Eso sí, os invito a prestar mucha atención a eso de hablar de nuestros dolores no sea que nos pasemos. En ocasiones de tanto hablar y mirar lo que nos duele, nuestro cerebro puede interpretar como doloroso algo que no lo es, o seguir sintiendo dolor aunque se elimine (o cure) su causa. También podemos llegar a excusarnos y escondernos tras el dolor para no hacer lo que hay que hacer. Y si nuestra mente interpreta que obtiene algún beneficio del dolor y lo rentabiliza –que la mente y el inconsciente son muy retorcidos por paradójico y alocado que parezca –, podemos creer que es mejor vivir en una ranchera (cantando «ay, ay, ay, ay») que hacerse cargo y resolver.

En mi experiencia, la utilidad de este ejercicio es muy potente, porque permite ver al dolor como un mensajero, y conectar con lo que no está bien, lo que altera, desestabiliza y provoca incomodidad a fin de remediarlo. Reconozco que hay dolores que simple y llanamente vienen a fastidiarnos la existencia y son del todo inmerecidos (e innecesarios), como el caso del Síndrome de Sensibilidad Central, lo que considero un desatinado capricho del cuerpo humano al que la ciencia debe horas en investigación.

En mi opinión hay que mirar a los ojos al dolor y, en la medida de lo posible, sacarle provecho para mejorarnos. Eso no quiere decir que haya que vivir con dolor o convertirnos en mártires, que para eso ha evolucionado la industria farmacéutica y las técnicas de salud e higiene mental y emocional (que para calmar el dolor no todo son pastillas) y no se justifica bajo ningún concepto que un ser humano sufra por dolor, a menos que, en pleno uso de sus facultades, sea su elección.

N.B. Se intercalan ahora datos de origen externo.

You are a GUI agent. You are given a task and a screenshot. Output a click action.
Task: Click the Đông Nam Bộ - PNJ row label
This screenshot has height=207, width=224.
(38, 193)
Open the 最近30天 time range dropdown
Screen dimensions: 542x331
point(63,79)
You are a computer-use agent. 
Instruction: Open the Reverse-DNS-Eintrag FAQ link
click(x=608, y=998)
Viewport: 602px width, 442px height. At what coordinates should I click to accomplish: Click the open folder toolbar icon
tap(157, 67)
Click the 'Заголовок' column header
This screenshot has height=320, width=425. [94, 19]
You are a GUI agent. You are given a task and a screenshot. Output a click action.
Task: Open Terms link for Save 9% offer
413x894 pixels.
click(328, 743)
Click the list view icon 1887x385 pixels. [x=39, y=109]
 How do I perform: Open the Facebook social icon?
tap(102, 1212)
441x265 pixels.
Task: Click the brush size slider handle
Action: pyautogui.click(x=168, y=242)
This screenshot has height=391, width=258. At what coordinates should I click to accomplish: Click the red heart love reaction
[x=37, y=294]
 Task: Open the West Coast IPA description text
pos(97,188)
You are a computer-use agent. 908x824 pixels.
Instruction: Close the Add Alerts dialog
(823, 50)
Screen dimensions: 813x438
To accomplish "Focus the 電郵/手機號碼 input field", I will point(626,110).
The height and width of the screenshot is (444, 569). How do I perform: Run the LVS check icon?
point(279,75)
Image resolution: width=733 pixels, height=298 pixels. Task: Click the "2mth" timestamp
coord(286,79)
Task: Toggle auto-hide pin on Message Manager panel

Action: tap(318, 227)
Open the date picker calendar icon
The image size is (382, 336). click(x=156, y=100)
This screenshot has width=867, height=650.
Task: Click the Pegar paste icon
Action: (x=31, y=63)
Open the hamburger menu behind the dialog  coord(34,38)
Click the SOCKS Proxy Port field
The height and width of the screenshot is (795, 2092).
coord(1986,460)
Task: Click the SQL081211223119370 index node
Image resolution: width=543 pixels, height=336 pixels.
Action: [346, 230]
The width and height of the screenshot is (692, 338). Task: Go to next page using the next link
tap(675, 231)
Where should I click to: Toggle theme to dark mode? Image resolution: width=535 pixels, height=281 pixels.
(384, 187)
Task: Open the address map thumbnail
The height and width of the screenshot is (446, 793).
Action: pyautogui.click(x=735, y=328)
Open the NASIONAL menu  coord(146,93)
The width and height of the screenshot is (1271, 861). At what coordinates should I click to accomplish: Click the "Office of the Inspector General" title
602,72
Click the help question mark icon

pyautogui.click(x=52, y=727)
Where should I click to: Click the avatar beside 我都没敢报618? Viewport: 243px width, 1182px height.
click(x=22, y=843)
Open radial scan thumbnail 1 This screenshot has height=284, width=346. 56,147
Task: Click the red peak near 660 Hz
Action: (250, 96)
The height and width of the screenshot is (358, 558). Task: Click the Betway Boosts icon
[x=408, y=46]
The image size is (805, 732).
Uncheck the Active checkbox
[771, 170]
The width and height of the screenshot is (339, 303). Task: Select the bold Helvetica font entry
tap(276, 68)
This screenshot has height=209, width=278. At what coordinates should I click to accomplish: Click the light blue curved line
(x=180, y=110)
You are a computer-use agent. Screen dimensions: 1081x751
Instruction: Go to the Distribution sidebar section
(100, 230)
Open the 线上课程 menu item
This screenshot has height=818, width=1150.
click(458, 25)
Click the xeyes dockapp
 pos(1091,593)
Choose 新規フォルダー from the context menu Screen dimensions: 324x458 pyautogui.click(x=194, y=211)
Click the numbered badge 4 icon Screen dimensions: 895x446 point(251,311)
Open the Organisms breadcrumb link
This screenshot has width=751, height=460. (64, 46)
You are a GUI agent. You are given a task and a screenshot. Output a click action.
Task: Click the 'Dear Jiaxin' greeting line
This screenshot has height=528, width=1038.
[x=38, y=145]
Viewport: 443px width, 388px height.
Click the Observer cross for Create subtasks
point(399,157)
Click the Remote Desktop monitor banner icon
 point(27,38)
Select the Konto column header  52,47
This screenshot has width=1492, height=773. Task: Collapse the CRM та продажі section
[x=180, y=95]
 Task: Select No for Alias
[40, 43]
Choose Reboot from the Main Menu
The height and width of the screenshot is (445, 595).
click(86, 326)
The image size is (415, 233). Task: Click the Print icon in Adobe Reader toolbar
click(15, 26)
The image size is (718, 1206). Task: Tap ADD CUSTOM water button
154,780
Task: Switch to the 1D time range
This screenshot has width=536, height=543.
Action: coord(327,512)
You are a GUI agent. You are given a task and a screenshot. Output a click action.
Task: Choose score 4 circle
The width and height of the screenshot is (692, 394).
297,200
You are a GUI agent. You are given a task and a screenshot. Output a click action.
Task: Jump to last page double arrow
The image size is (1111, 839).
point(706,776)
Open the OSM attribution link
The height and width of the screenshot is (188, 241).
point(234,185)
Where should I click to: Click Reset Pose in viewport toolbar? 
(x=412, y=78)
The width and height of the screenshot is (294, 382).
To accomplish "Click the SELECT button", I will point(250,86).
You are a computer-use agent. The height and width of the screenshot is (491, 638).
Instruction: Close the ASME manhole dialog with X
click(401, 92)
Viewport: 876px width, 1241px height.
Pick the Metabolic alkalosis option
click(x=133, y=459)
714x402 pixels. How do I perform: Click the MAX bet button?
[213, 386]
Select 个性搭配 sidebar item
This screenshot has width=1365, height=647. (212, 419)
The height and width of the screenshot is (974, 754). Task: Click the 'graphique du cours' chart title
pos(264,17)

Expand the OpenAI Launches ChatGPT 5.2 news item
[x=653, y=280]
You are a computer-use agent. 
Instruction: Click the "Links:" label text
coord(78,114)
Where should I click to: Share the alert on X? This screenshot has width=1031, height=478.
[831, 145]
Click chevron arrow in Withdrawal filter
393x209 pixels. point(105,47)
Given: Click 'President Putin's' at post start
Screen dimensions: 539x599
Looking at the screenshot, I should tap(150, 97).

Pienso, y esto es una opinión personal, que a veces el dolor puede servir para desprenderse de lo que nos daña (física, emocional y mentalmente). Hacerlo a veces también duele, claro que duele. Sin embargo, una vez hechos los cambios y conforme pasan los días, es más que probable que el dolor vaya mejorando.

Eso sí, si algún dolor nuevo e inexplicable os aqueja, no dejéis de visitar a un profesional de la medicina porque, primero lo primero, habría que descartar si algo anda mal en el cuerpo.

Espero que narraros mi experiencia con mi dolor os sea de utilidad, para mí escribir de ello ha sido sanador.

Mis respetos a quienes día a día lidian con algún tipo de dolor.